Dustin Rowles writes about Salon’s decision to rewrite the headline of his recent and well-read think piece about “how we treat violent and sexual crimes differently.” As he points out, the new headline clashes with the actual intentions of the article. “Now, when I saw that headline, I didn’t even realize it was my piece at first, and I was pissed before I’d even read it.”
The University of Chicago Press is hoping that Alice Goffman’s On the Run, a work of sociology that follows a small group of young black men in a Philadelphia neighborhood for six years, will reach more than an academic audience. UCP acquired the book, which they praise as an ethnography with “novelistic qualities,” when Goffman was only twenty. Goffman is the daughter of the late, celebrated sociologist Erving Goffman, author of The Presentation of Self in Everyday Life (1959). Whatever influence the elder Goffman had on his daughter could not have been transmitted personally; he died in 1982, soon after she was born.

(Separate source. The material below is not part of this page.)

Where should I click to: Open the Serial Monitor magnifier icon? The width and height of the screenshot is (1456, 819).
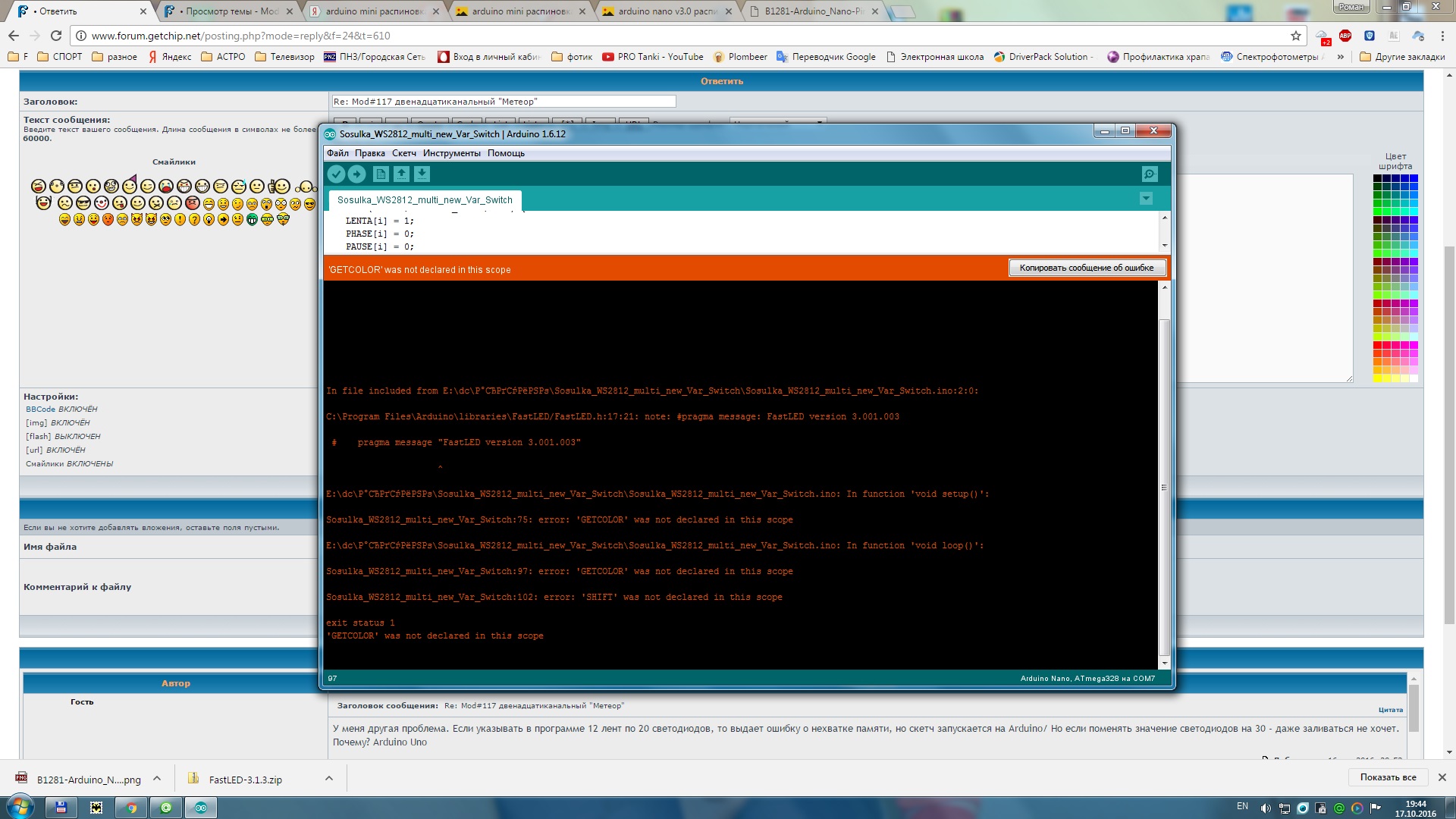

The Rumpus interviews Leslie Jamison, author of the recent essay collection The Empathy Exams. You can read “Grand Unified Theory of Female Pain,” an excerpt of Jamison’s excellent book, at the Virginia Quarterly Review. “The wounded woman gets called a stereotype, and sometimes she is,” Jamison writes. “But sometimes she’s just true….The possibility of fetishizing pain is no reason to stop representing it. Pain that gets performed is still pain. Pain turned trite is still pain.” Over at Salon, Jamison joins Roxane Gay in conversation.
A Google map showing every bookstore and library across the US.
Instead of reading, we’re fetishizing the bookshelf.